There have been many times that I have been frustrated with our digital TVs.

While I enjoy the clear picture and wide screen capability, I don't know if the reception is always better.

It seems like our digital TVs will cut in and out much more often than our older TVs ever did. This is really frustrating when you are watching the news or anything where you don't want to miss one word of what is being said.

I will say, this has improved since digital TV was first made available. It seemed to take a long time for that transition to take place.

You really do notice a difference in the quality of the picture though. Once you get used to that clear, crisp picture, it would be hard to go back to anything else.

Mykol
Post 2

I really enjoy the electronic program guide feature that the digital TVs have.

I often wonder how much longer they will continue to print a TV guide since this information can now be found online or on the TV.

It is nice to be able to see what the name of the show is, and get some details about it if you are not familiar with it.

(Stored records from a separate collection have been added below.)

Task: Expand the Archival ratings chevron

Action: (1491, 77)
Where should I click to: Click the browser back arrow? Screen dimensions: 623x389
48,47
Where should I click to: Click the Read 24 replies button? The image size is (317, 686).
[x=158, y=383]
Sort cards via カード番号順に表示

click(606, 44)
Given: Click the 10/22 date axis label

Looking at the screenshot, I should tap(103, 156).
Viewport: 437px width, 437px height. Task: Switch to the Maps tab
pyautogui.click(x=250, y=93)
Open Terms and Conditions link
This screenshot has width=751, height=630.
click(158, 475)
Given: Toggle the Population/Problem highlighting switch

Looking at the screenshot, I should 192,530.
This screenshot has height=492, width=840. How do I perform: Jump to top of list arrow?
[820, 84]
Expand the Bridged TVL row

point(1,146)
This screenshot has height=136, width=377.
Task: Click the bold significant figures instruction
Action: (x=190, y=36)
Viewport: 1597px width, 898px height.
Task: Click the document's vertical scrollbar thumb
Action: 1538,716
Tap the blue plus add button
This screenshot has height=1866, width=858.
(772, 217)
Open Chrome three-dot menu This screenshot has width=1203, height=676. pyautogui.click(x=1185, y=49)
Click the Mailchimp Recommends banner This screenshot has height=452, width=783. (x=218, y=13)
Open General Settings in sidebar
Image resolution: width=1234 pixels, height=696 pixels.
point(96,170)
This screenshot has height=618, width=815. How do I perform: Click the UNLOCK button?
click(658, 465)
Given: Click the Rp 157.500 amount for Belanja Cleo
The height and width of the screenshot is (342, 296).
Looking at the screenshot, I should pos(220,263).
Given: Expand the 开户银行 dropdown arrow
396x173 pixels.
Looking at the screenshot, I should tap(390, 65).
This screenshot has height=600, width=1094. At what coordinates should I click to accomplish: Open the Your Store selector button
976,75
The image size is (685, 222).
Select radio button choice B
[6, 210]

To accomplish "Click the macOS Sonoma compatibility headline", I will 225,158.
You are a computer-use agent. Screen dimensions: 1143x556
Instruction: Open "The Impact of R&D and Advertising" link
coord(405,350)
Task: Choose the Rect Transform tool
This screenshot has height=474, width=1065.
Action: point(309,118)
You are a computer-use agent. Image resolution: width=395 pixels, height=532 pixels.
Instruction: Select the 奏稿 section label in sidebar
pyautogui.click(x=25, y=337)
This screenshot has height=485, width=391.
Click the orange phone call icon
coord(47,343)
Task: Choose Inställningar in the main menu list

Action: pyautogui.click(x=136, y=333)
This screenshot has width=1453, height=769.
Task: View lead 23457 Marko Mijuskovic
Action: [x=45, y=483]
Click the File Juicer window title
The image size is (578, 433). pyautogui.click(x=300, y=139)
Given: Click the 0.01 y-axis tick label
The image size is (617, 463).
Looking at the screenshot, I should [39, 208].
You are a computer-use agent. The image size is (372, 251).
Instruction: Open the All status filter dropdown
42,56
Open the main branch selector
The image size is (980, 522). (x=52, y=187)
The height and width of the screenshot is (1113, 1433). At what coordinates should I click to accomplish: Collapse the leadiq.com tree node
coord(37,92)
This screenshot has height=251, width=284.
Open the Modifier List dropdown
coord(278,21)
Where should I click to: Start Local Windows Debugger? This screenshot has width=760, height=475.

One of the main reasons I got the Sunday paper in the past was to have the TV guide for the week. Now that we have the electronic program features, I never look at this anymore.

golf07
Post 1

We don't spend much time watching TV, so we are probably a little more old school than a lot of people.

We got rid of our satellite service a few years ago because we realized this money could be spent on better things.

Some of our TV's are old, so we need to use a converter box to get any reception. A few years ago when the government was offering 2 rebates of $40 towards converter boxes, we took advantage of them.

We eventually got an IDTV for our kitchen and don't need any kind of converter box there now. With this TV I have noticed that we get a few more channels than we did before.

This is nice because it gives us a few more viewing options and some of the channels are older shows that we are more familiar with.